Berriz should never have been on AnnArbor.com's editorial board. Real estate interests are over-represented on Ann Arbor's boards and commissions, and among office-holders. The debates over the future development of the downtown and the suburbs in the surrounding townships are testing intensely competing values with regard to economic development, environmental stewardship, and social fairness. In this context, AnnArbor.com's eagerness to align itself with one of the most powerful and influential voices in the city and region, while perhaps understandable from a business point of view, was bad for independent journalism and constituted a conflict of interest from the outset. Berriz embodies a deeply self-interested view of what the future should look like.

a2grateful

Fri, Oct 23, 2009 : 6:49 p.m.

Yes, supporting the schools is such an evil thing.. Education is definitely overrated.. Jen G has it right to slash school funding. I mean, why do we even need schools in MI? The kids just leave when they're done, anyways.
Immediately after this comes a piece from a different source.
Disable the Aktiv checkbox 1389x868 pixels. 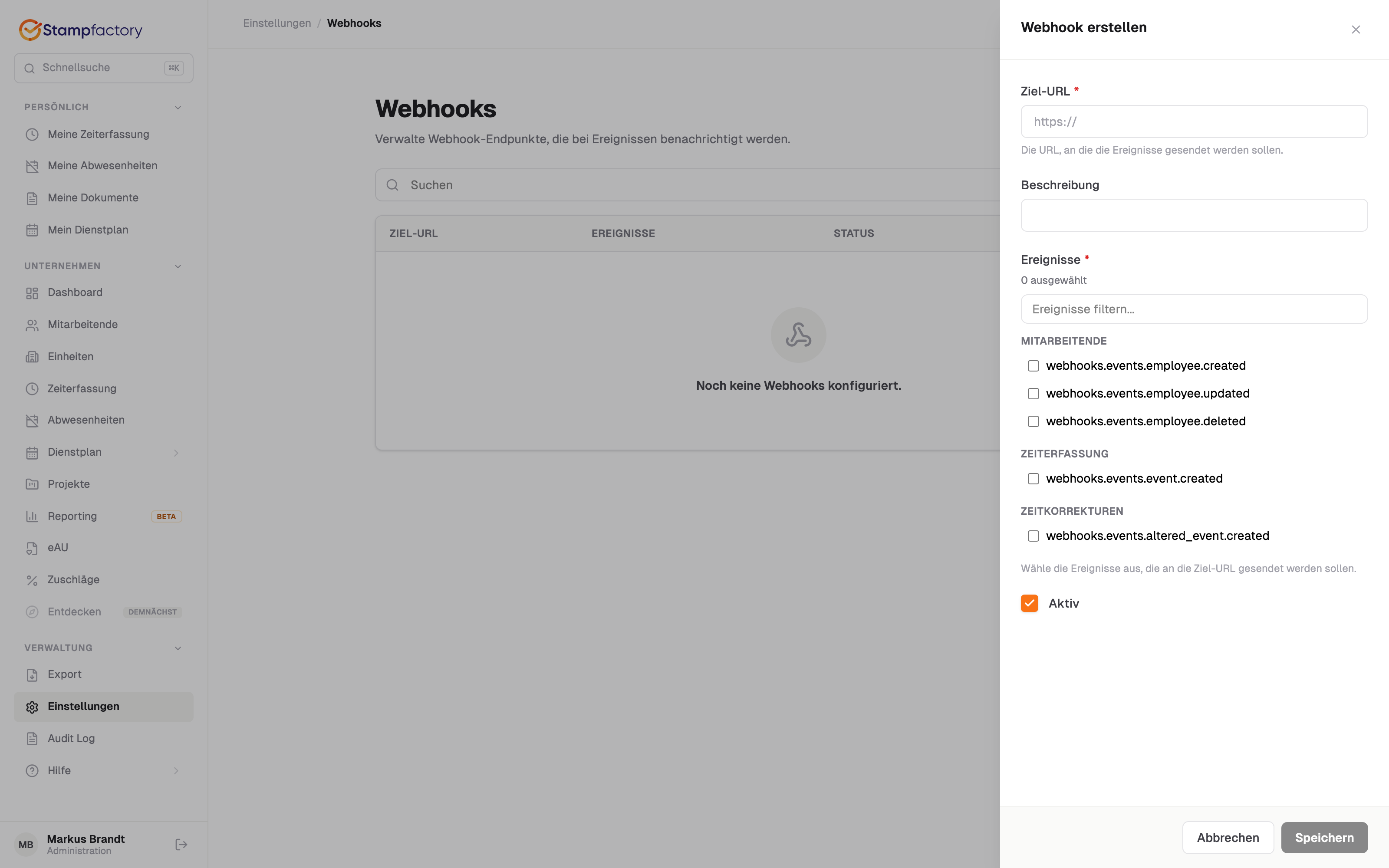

And, if there are no jobs, who needs education?. However, lets make darn sure that the top execs in public and private sectors still receive their giant salaries.. Their "structural issues" are non existent in the equation of the true problems we face.. So look around the world... I wonder if the Chinese have the same selfish attitude regarding education.. It's so Ann Arbor chic... live in an area supported by the business of education... have businesses that thrive in ancillary endeavors such as rental property... then despise the very activity that provides great economic activity and diversity.... The symbol for MI used to be a mitten... Hope that mitten is made of kevlar, because the pit bulls here want the hand in the mitten...

Lynn Lumbard

Fri, Oct 23, 2009 : 6:34 p.m.

sh1, I'm a gonna one up you, and donate $400.00 so I can save twice as much as you on my taxes!!

Jed I. Knight

Fri, Oct 23, 2009 : 6:31 p.m.

The push to support the millage was discussed at Carpenter too, didnt know this wasnt an OK thing to do. Information needs to get out and seemed a good place to present it...

A Voice of Reason

Fri, Oct 23, 2009 : 6:14 p.m.

We just cannot trace all the money the school district has spent on this millage. The school building have been used to promote the millage (illegally) it was talked about during Dickens curriculum night on private grounds and parents were told to support the millage. The PTO Council had information that it gave to PTOs that was obviously developed by some slick lawyers telling people how to promote the millage in their PTOs without crossing over the line with the IRS. Several PTOs in town have been violating this and have spent more than 5% of their time on the millage. Even Todd Roberts talked about the millage and how to vote to the teachers during their first meeting and threaten new teachers during a meeting too by passing out pink slipsduring company time. Citizens Millage Committee should have to reimburse the School district for all the space they received from the school district for free and the teachers salaries.. I am sure polling was done--who is paying for that? Who organized the extensive grassroots effort that is going on? WHO--this was not done for free? Does anyone question the government anymore? The millage effort has been very orchestrated in an underhanded. Why is this and who is coordinating this effort? It started months ago and the piece came out from the Citizens Millage Committee a week ago, and why isnt this on the books- it is maybe, but is anyone check this out? QUESTION YOUR GOVERNMENT PEOPLE!

sh1

Fri, Oct 23, 2009 : 6:12 p.m.

I'm gonna donate $200 to this cause so my taxes won't go up $200.

ownrdgd

Fri, Oct 23, 2009 : 5:54 p.m.

Mr Albert Berriz,Now thats one of the finest people I ever had the good fortune to have worked for in my working days.He's a quality guy from top to bottom.Very firm when the need arises. Yet very fair amongest his employees. I always enjoyed working for McKinley properties and wish I had stayed when I chose to move on.The world needs more people like Albert.Thanks again Mr B

Ralph

Fri, Oct 23, 2009 : 5:41 p.m.

If I were a Superintendent the first thing I would cut would be busing. It's costly and not mandated by the State of Michigan. Then sports, music, adult ed., etc. All extras would be cut out. If you want nice things, you have to pay for them!